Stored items

┄┄┄┄┄┄

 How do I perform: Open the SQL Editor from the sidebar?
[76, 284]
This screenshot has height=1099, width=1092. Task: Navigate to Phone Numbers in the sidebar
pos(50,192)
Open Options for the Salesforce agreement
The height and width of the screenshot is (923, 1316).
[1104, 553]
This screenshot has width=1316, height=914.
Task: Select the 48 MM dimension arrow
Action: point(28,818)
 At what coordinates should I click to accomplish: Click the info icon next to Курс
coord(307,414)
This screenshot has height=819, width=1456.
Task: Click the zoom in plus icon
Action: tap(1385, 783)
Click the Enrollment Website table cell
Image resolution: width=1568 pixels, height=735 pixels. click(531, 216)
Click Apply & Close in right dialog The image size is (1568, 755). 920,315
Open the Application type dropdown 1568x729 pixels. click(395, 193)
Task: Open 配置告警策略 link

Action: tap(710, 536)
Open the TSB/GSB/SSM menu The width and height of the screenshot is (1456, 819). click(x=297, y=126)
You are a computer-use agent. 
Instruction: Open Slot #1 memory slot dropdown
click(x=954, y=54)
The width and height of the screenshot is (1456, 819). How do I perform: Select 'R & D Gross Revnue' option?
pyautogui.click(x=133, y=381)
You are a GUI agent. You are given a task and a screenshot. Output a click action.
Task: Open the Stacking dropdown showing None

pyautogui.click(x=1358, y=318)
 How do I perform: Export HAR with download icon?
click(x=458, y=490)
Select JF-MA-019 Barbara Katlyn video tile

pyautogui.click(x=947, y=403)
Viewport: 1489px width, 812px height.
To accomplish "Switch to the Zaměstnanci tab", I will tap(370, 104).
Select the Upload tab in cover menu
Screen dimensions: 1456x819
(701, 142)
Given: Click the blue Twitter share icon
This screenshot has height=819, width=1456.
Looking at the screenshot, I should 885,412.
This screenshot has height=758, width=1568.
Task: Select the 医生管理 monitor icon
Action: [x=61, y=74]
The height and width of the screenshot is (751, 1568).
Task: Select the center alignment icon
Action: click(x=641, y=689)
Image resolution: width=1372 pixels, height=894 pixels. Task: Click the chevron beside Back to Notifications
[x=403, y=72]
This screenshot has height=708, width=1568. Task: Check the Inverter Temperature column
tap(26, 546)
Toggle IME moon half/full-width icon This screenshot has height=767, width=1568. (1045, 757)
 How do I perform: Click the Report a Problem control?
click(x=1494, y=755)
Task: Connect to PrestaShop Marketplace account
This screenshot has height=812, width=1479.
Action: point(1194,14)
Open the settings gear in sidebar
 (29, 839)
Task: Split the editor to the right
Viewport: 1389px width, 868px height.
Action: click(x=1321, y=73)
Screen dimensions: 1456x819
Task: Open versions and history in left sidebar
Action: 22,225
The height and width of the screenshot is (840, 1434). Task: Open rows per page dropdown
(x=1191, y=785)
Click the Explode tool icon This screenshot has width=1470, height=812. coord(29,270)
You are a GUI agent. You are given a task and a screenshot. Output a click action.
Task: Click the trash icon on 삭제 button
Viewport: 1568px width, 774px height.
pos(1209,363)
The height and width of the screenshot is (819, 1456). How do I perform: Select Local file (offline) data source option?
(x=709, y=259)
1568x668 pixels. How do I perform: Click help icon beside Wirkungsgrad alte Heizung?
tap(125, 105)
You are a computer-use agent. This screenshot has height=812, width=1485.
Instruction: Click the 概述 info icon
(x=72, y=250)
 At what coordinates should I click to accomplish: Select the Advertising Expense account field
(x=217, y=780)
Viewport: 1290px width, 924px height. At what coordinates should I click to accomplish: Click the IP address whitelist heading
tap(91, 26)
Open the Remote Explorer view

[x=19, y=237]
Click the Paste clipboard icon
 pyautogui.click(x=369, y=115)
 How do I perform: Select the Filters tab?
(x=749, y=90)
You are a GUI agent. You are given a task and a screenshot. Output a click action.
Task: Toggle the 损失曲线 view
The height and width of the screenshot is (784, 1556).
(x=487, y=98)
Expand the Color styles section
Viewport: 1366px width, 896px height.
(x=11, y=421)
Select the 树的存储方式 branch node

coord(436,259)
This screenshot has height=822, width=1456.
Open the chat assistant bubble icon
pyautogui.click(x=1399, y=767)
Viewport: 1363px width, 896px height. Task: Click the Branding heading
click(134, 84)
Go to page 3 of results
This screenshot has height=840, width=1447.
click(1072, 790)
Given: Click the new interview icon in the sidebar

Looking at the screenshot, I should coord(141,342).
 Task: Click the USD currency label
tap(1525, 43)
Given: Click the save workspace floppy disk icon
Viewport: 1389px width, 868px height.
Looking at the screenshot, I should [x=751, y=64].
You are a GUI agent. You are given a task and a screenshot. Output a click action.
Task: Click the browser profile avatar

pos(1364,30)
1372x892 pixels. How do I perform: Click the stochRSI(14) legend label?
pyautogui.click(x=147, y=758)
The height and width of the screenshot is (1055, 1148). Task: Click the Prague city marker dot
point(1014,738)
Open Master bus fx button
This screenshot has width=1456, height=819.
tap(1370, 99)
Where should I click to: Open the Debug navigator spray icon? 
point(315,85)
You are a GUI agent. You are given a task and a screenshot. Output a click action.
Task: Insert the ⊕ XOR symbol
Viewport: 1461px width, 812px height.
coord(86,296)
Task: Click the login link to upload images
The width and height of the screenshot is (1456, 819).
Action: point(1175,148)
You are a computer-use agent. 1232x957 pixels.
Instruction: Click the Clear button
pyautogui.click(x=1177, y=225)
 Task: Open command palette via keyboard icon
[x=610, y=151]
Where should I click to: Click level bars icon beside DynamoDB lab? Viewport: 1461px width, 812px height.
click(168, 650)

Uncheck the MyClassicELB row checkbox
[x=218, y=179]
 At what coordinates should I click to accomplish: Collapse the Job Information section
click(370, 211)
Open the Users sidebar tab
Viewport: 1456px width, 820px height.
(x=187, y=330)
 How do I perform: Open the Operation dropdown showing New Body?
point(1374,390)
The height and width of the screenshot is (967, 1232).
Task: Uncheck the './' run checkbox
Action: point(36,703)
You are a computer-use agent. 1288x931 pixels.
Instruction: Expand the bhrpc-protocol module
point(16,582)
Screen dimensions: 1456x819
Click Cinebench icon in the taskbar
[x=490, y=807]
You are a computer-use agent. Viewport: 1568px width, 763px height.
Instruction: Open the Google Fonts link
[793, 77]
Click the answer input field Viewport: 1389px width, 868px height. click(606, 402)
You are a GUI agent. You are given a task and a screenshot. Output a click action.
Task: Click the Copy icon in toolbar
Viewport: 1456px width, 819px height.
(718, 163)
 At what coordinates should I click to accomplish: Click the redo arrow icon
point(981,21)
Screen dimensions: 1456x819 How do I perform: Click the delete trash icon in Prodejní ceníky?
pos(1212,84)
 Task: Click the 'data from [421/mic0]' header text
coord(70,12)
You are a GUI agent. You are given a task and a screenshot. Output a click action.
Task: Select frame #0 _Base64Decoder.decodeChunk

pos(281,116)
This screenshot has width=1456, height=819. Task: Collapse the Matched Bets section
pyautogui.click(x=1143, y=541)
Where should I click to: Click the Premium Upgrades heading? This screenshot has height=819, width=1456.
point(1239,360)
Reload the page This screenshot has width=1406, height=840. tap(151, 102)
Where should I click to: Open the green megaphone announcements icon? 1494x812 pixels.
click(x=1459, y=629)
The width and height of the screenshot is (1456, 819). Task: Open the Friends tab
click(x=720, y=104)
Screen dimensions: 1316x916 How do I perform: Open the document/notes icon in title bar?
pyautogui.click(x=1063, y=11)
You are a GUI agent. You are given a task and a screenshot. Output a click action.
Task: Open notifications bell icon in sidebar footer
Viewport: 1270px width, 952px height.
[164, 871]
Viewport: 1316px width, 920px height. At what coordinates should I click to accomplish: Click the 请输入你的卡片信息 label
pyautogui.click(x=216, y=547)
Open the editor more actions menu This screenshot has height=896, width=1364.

┄┄┄┄┄┄

Nothing but the lines above from the one containing "You are a computer-use agent. This" through the one containing "This screenshot has height=822, width=1456." should appear in the answer, each repeated exactly.

### Solution below
You are a computer-use agent. This screenshot has height=812, width=1485.
Instruction: Click the 概述 info icon
(x=72, y=250)
 At what coordinates should I click to accomplish: Select the Advertising Expense account field
(x=217, y=780)
Viewport: 1290px width, 924px height. At what coordinates should I click to accomplish: Click the IP address whitelist heading
tap(91, 26)
Open the Remote Explorer view

[x=19, y=237]
Click the Paste clipboard icon
 pyautogui.click(x=369, y=115)
 How do I perform: Select the Filters tab?
(x=749, y=90)
You are a GUI agent. You are given a task and a screenshot. Output a click action.
Task: Toggle the 损失曲线 view
The height and width of the screenshot is (784, 1556).
(x=487, y=98)
Expand the Color styles section
Viewport: 1366px width, 896px height.
(x=11, y=421)
Select the 树的存储方式 branch node

coord(436,259)
This screenshot has height=822, width=1456.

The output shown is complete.